• [Task input]

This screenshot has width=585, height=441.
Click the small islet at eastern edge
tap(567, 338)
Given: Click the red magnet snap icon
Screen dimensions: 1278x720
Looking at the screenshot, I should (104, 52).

==

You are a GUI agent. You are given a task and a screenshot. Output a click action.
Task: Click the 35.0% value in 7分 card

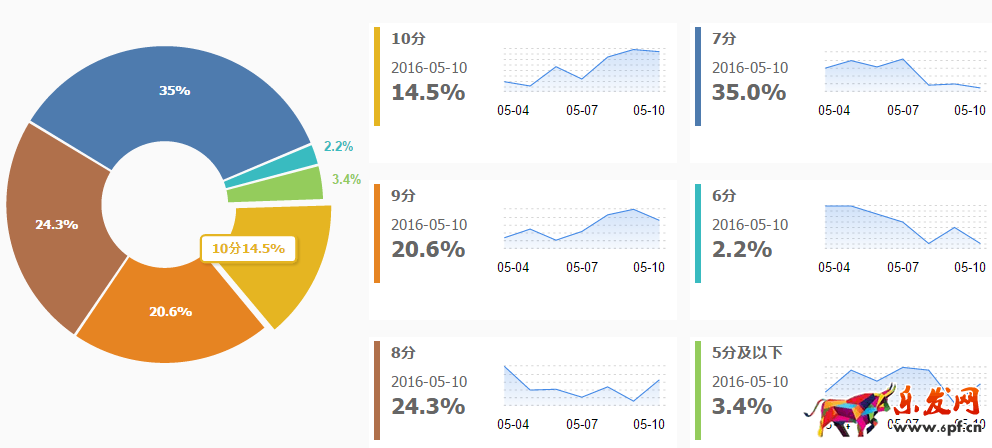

• [Problem to work on]
Render the stretch of the records from the line containing "You are a GUI" through the line containing "Task: Click the 35.0% value in 7分 card" as a numbered list, omitting any blank lines.

• [The reply]
1. You are a GUI agent. You are given a task and a screenshot. Output a click action.
2. Task: Click the 35.0% value in 7分 card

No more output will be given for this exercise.